Mutual inductance quickly decreases while the distance between SRRs is increased and, thus, the spectral separation becomes smaller. Electric coupling of two SRRs, which depends on the rotation angle, can be easily involved into this model [9, 43].

For the structure with the metallic mesh in Figure 3(c), the diagonal components and one of the nondiagonal components of the T‐matrix are suppressed, as desired. As a result, one‐way polarization conversion can be obtained. However, a nearly perfect transmission is again not reached: max|Txyf|=0.54 and max|Tyyb|=0.067 at f = 6.59 GHz. On the contrary to the mesh‐containing structure with 4U‐type unit cells [23] and the mesh‐free structure in Figure 3(b), the unwanted components of the T‐matrix are well suppressed, enabling strong directional selectivity in a wide frequency band. Note that the mesh alone only allows one obtaining a very weak transmission in this band, i.e., evanescent‐wave regime is evident. In this case, Lagrange formalism in the above‐presented form is not applicable, since additional modifications are required to properly take into account the effects of the mesh.

Placing a low‐ε layer between two metasurfaces in the mesh‐free configurations and between each metasurface and the mesh in the mesh‐containing configurations results in that all of the basic transmission and polarization conversion features observed in Figure 3(b, c) are preserved, while the resonance frequencies are redshifted. This is quite expectable, although the obtained shift is weaker than it would be when the rule of ε−1/2 is valid. In Figure 3(d, e), we use a material with ε = 2.1 that belongs to the ε‐range, to which many materials that are widely used at microwave and optical frequencies (e.g., polytetrafluoroethylene/Teflon, SiO₂) do belong. In particular, the first maximum of |Txyf| in the case of the mesh‐containing structure is redshifted from f = 6.59 to f = 5.29 GHz, compare Figure 3(c, e). In turn, two first maxima of |Tyxf| in the case of the mesh‐free structures are redshifted from f = 6.35 and f = 7.3 GHz to f = 5.27 and f = 6.09 GHz, respectively, see Figure 3(b, d) for comparison. Moreover, the maximal values of |Tyxf| shown in Figure 3(d) are several times larger than the values of |Txyf| at the same frequencies. The maximal values of |Txyf| in Figure 3(d, e) become closer to unity, so the nearly perfect conversion regime is approached.
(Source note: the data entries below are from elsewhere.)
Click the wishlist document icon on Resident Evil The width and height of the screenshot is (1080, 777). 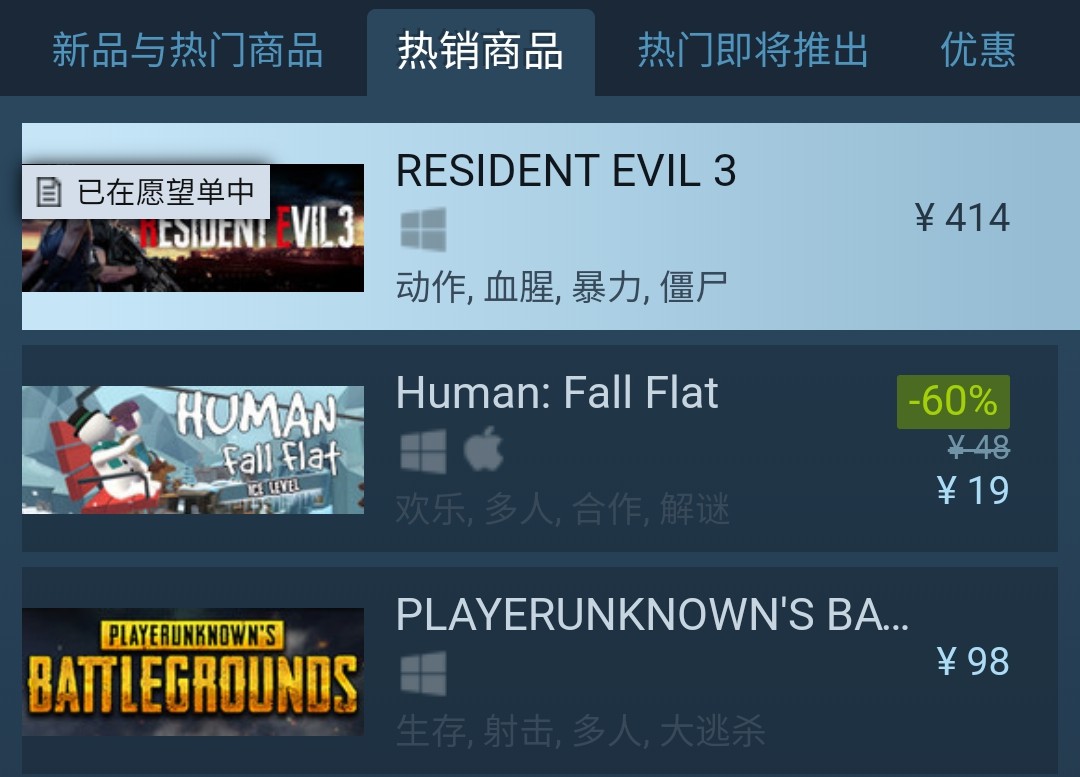(x=48, y=191)
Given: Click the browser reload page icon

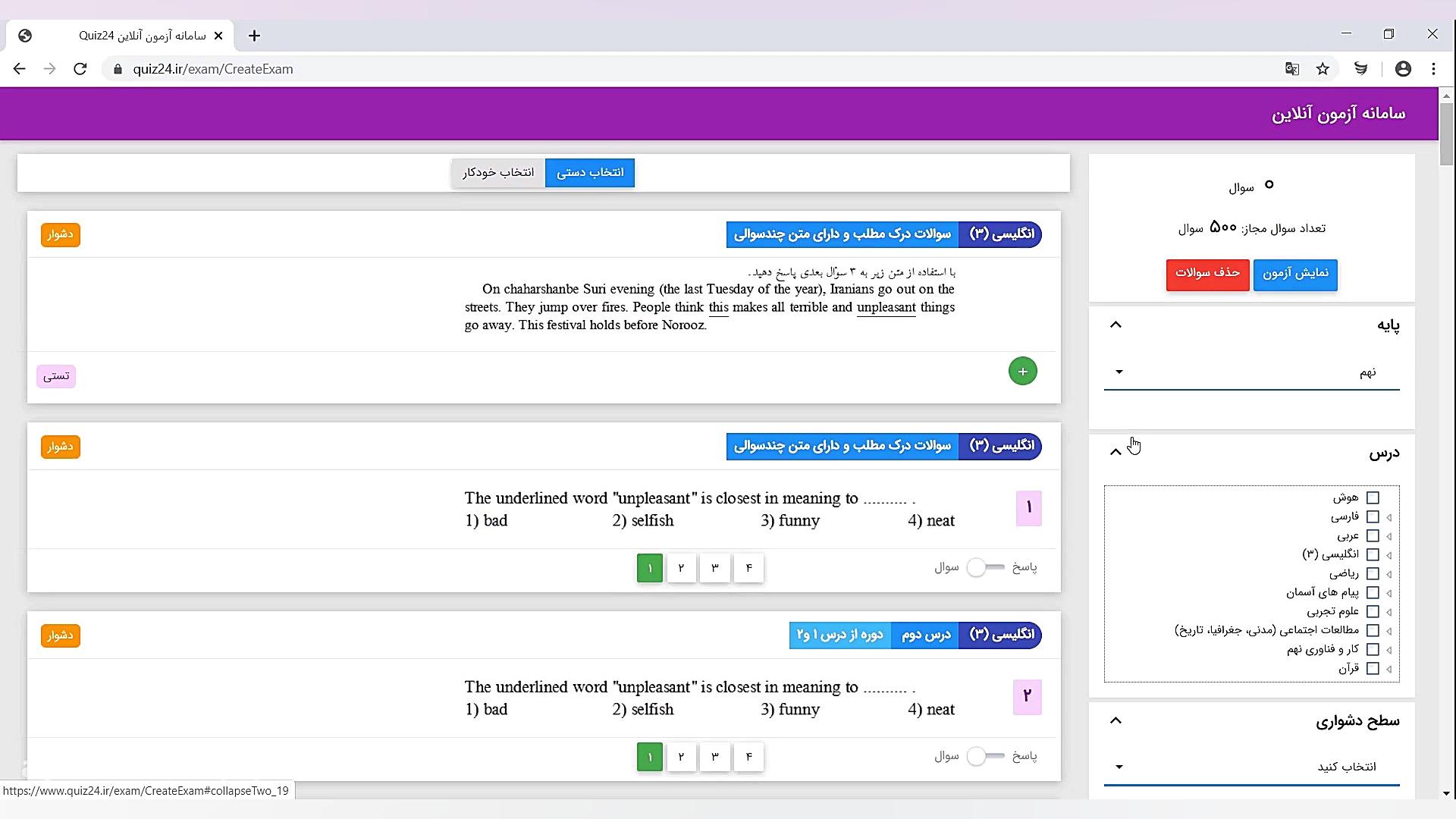Looking at the screenshot, I should click(80, 69).
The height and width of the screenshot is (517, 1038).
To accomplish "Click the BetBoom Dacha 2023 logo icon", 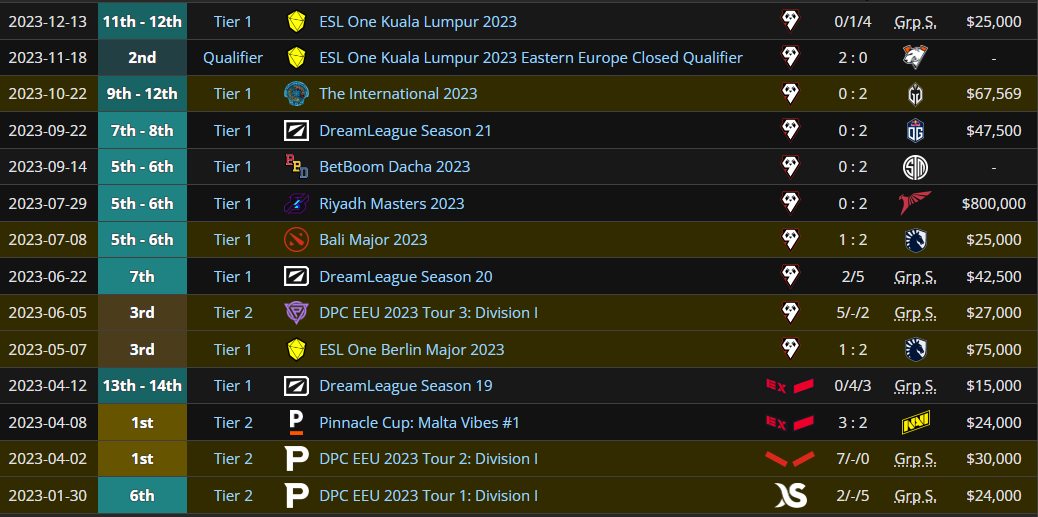I will coord(296,167).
The above‐discussed features can be enhanced at a further increase of ε. In Figure 3(f, g), the results are presented for ε = 5.8 (e.g., some types of glass and diamond). Now, we obtain max|Tyxf|>0.8 at f = 3.67 and f = 4.22 GHz, and max|Txyf|>0.89 at f = 7.22 and f = 7.49 GHz for the mesh‐free structure in Figure 3(f), and max|Txyf|>0.8 at f = 3.6 GHz, and max|Txyf|>0.995 near f = 7.9 GHz for the mesh‐containing structure in Figure 3(g), while the second cross‐polarized component is well suppressed. Higher resonances are redshifted so that dual‐band operation with a large distance between the bands is possible at f < 8.5 GHz. Note that S/λ<0.17 and a/λ<0.62 at f < 8.5 GHz, where λ is the free‐space wavelength.

What can be even more important for practical applications is that the high‐frequency polarization conversion band at f > 7 GHz is wider than those connected with the maxima near f = 4 GHz, in Figure 3(f, g). If single‐band operation is sufficient, design can be optimized based on the trade‐off between the bandwidth and electrical size. It is worth noting that a part of the near‐unity transmission scenarios is realized by using the y‐polarized incident wave, while the other part does with the aid of the x‐polarized incident wave. In particular, for the mesh‐free structure in Figure 3(f) we obtain different directions of near‐unity transmission for the first two maxima and for the high‐frequency band, while this direction is the same for the both bands in the mesh‐containing structure in Figure 3(g).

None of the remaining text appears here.